§ Task objective
Repeat only the stretch of lines below that runs from the line with "Хоббит-Т стационарный многоканальный" through the line with "Область применения (166, 138)", unaltered.

(Records from a data collection)
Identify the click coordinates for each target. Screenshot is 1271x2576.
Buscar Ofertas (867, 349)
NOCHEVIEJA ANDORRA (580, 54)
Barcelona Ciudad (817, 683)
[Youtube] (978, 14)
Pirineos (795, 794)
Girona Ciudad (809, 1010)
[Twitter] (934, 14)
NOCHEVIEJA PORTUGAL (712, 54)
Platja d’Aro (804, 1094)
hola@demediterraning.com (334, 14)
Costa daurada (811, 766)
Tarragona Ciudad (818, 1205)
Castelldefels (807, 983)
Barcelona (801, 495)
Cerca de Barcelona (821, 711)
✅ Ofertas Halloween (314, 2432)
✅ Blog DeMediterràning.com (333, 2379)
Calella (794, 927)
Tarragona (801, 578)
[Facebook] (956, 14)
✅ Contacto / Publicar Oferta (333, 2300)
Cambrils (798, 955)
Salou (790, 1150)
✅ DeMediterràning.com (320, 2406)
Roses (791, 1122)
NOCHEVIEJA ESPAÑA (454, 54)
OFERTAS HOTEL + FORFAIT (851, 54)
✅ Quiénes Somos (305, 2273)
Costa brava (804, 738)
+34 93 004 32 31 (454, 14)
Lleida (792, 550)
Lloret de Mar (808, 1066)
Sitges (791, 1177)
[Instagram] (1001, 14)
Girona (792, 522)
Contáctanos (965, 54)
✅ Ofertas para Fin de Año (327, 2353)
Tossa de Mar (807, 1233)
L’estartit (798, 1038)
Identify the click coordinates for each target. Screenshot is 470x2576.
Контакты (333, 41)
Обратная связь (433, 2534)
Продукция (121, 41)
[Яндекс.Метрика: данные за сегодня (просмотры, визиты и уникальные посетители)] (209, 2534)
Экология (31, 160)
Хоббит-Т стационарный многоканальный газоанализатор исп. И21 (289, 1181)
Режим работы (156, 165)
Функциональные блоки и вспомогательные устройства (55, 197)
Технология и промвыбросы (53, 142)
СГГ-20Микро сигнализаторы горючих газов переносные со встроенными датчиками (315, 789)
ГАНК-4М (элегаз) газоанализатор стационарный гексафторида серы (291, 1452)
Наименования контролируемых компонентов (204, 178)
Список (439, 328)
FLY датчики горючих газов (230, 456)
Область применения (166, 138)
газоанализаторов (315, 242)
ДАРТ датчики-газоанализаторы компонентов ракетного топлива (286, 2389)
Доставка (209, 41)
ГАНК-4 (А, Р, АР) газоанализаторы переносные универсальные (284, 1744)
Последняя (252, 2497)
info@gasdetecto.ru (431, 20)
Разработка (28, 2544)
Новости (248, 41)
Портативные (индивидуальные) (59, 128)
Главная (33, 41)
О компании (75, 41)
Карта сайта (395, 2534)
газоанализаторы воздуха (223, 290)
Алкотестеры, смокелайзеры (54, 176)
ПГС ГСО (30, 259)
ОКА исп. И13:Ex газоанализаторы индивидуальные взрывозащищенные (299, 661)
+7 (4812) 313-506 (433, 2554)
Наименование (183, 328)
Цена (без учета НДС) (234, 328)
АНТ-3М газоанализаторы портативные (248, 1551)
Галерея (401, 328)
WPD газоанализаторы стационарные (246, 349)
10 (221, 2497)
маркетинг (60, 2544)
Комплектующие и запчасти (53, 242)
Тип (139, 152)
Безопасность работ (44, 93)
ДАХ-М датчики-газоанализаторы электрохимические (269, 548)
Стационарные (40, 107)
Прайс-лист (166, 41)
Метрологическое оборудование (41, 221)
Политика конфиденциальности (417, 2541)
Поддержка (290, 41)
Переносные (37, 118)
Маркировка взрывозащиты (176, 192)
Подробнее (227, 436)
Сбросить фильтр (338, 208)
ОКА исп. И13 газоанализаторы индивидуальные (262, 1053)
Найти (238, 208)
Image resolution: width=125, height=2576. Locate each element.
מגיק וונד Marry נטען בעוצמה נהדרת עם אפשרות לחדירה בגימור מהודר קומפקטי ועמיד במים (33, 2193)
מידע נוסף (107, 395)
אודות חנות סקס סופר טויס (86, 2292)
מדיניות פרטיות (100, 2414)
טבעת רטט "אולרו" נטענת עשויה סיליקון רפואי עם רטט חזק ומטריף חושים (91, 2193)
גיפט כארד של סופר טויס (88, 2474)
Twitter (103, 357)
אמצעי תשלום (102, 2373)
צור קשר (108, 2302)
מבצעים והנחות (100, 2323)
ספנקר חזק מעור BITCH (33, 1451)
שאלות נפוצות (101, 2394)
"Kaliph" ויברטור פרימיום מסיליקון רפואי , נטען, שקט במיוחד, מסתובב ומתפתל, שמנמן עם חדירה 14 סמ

§ Solution for this exercise
Хоббит-Т стационарный многоканальный газоанализатор исп. И21 (289, 1181)
Режим работы (156, 165)
Функциональные блоки и вспомогательные устройства (55, 197)
Технология и промвыбросы (53, 142)
СГГ-20Микро сигнализаторы горючих газов переносные со встроенными датчиками (315, 789)
ГАНК-4М (элегаз) газоанализатор стационарный гексафторида серы (291, 1452)
Наименования контролируемых компонентов (204, 178)
Список (439, 328)
FLY датчики горючих газов (230, 456)
Область применения (166, 138)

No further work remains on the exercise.